On April 4, two referendums are likely to appear on the ballot: an advisory question asking whether adults should have to actively seek work to continue receiving taxpayer-funded benefits, and a constitutional amendment changing the basis for how judges set cash bail in the state.
The proposed work requirement referendum seeks to require Medicaid recipients to spend 80 hours (about 3 and a half days) a month working, in job training, engaging in community service or participating in a work program. This can be seen as particularly burdensome for those who already face economic disadvantages due to systemic racism and poverty such as many black Americans. Being unable to meet these requirements could lead to being cut off from essential benefits or being subject to high fines.

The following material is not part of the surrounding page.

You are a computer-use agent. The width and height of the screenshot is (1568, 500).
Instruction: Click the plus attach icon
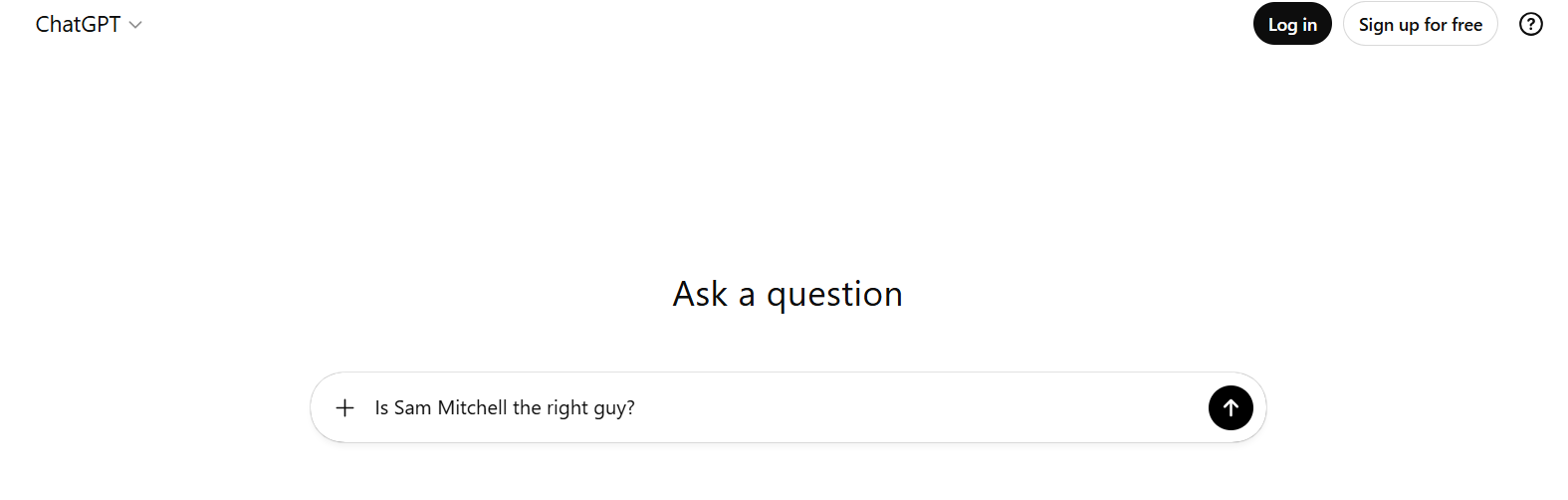[x=344, y=407]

The proposed constitutional amendment also stands to disproportionality affect members of the black community by altering current cash bail practices.
Currently, judges have discretion when setting cash bail amount based on an individual’s risk assessment score which factors in criminal history amongst other considerations. If passed, judges will no longer be able consider an individual’s ability to pay when determining bail amounts which could lead disproportionately more black defendants remaining incarcerated during pre-trial proceedings due to their inability pay cash bail amounts that they may not have been able afford prior anyway due structural racism and poverty.
Energy burden (high energy bills) is also on the ballot, We Energies still has a long way to go in order to create equity and parity among all rate payers. Currently, corporate / industrial customers pay less than residential customers, solar energy is being “redlined” in Milwaukee, and We Energies does not appear to be making changes to increase its diversity spend or hire people of color.
What's Next: Wisconsin Public Service Commission Docket 5-UR-110 70 , Alternative Low-Income Assistance Program Pilot.
In the final decision rendered by the WI PSC in the 2022 rate case, We Energies is required to cooperate with the Citizen Utility Board and Walnut Way in developing this alternative low-income assistance program. The PSC docket is set to open by April 1, 2023.
In order to make this initiative a success, we need all hands on deck - it’s a legal pathway for systems change, that directly impacts energy burdened families in Milwaukee, both renters and homeowners, regardless of race or ethnicity.
The percentage of income payment program for utility bills will be an important part of managing household finances and ensuring financial stability. This program allows households to pay a set amount each month based on their income level, as a portion of their overall monthly expenses.
Income-based payment programs can provide additional security and peace of mind for households who are struggling financially by ensuring they have access to necessary utilities even when money is tight. With this type of program in place, a household can rest assured that no matter what happens in terms of changes in income level or emergency costs, they will always be able to pay their utility bills.
An income payment program can help reduce the amount of stress associated with worrying about paying these bills each month and ensure a more secure financial future for We Energies customers.